Now, as people expect more and more from their assistants, there is pressure to open them up to outside developers. This makes the multi-agent problem unavoidable.
Alexa and Cortana both solve the issue in part by forcing the user to decide which agent to use. (“Alexa, ask Dominos to send me a pizza.”) Apple, true to form, is taking a conservative and measured approach by allowing a very limited set of agents. So far, Apple’s agents focus on handling reservation bookings and car hailing.
Developers in the AI space are hoping that more sophisticated natural language processing (NLP) or machine learning will bring an answer. Microsoft, Google, Apple, and Viv are all making major investments in these areas. Still others are trying to go further by giving the assistant more knowledge about the world. Ozlo, my own assistant, looks directly at the data inside of agents to try to improve its understanding.
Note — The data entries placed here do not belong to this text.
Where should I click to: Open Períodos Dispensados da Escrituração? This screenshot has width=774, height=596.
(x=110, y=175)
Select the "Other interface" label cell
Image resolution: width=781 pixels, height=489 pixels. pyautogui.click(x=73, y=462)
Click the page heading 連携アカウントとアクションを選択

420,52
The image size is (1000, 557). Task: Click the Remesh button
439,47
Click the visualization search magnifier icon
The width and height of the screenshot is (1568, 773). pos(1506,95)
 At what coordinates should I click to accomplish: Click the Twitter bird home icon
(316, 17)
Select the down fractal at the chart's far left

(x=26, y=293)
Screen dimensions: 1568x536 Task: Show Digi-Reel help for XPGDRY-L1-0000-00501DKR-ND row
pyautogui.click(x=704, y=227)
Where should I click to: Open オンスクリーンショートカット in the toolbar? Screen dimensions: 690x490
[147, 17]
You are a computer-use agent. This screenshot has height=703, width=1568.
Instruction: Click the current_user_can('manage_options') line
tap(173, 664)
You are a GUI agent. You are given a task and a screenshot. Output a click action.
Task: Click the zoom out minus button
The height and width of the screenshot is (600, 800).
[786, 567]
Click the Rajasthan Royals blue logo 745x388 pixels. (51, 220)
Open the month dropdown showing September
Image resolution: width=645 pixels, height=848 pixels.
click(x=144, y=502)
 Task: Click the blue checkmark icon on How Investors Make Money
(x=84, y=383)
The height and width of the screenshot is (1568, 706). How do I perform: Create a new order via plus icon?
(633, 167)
It’s not clear what will work, or which solution will ultimately prove the winner. But we can look back to the early days of web search for hints.
Early search engines took a similar approach to today’s assistants. Rather than peering directly into each web page, they relied on web page descriptions provided by the authors — so-called metadata. For example, if you were building a website about dogs, you might put keywords in your metadata like “dog,” “canine,” and “pets.” Search engines would show results solely based on the words present in the metadata.
It didn’t take long for a multitude of sites to claim “best in show” for all categories of information. As the web grew, less scrupulous website authors filled their metadata with keywords that had nothing to do with their page, just to draw more traffic.
Eventually, Google solved this problem by taking the additional step of actually reading the contents of the web pages themselves, sometimes ignoring the metadata altogether. Google’s search algorithm values web page content in the same way people value web page content. Only then did web search begin to approach the universal quality that we’ve grown to expect today.
While there are parallels, solving the multi-agent problem is not a simple replay of web search. The user requirements, technology, and even the data involved are radically different. But it does seem likely that until assistants begin to understand the tasks they are offering to users, it will be hard for them to meet the high hopes we all have for this category.
Only time will tell. This category is still very young and is still evolving. But look carefully for the companies solving this problem head-on; they are the ones likely to dominate the next wave of intelligent assistants.